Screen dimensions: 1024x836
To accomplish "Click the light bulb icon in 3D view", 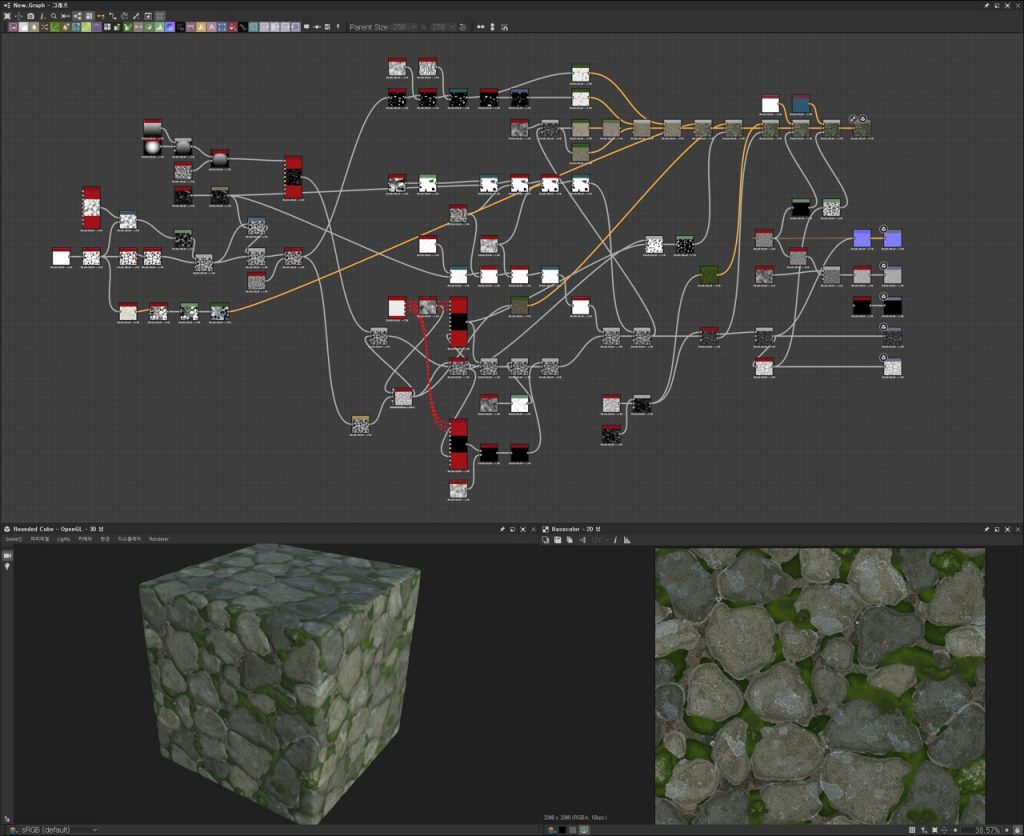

---

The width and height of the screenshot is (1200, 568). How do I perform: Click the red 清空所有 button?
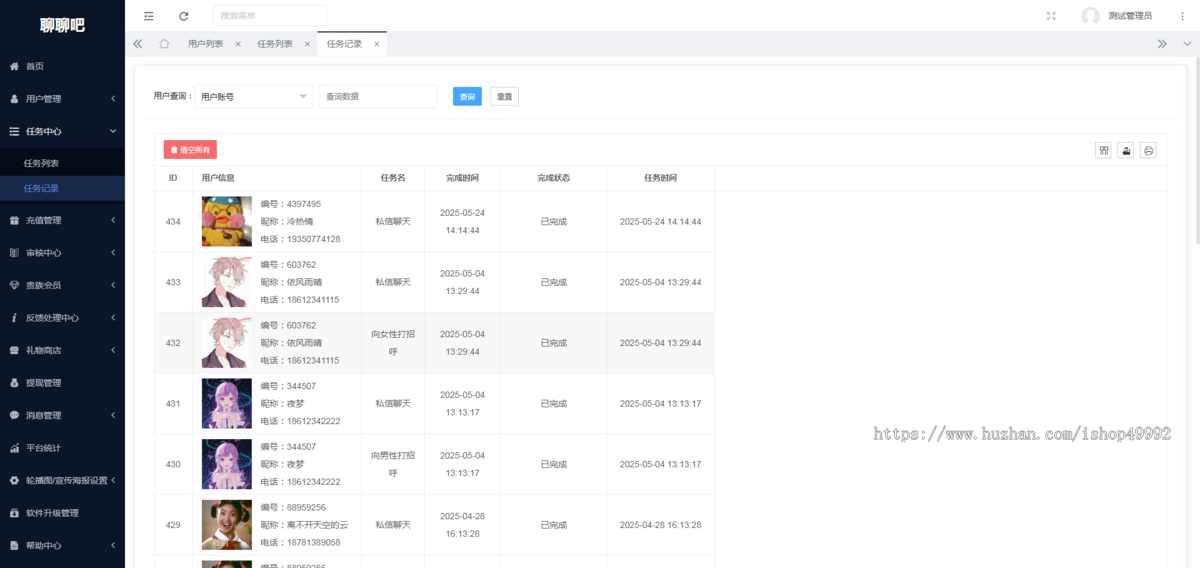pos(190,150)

--

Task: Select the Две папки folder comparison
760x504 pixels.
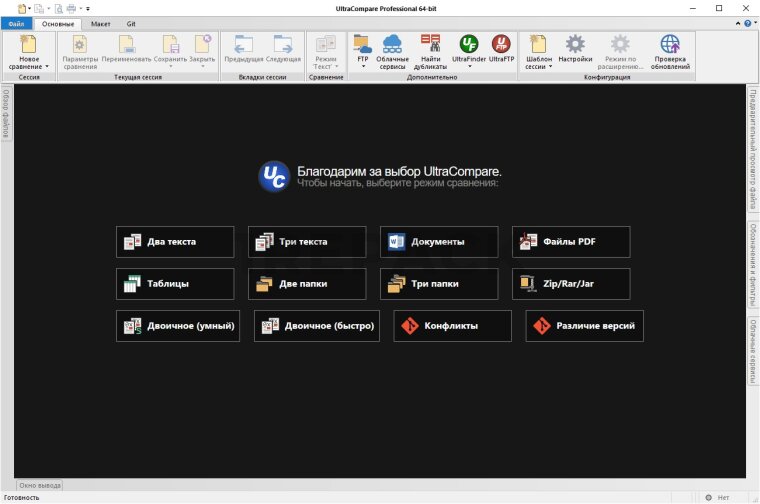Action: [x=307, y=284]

Instruction:
Put the entry lines, starting with the line that contains "Screen dimensions: 1024x836" and going on through the line that contains "the light bulb", into a JSON list of strings with one string per line. Skip any blank lines and leave the pictures out.

Solution:
[
  "Screen dimensions: 1024x836",
  "To accomplish \"Click the light bulb icon in 3D view\", "
]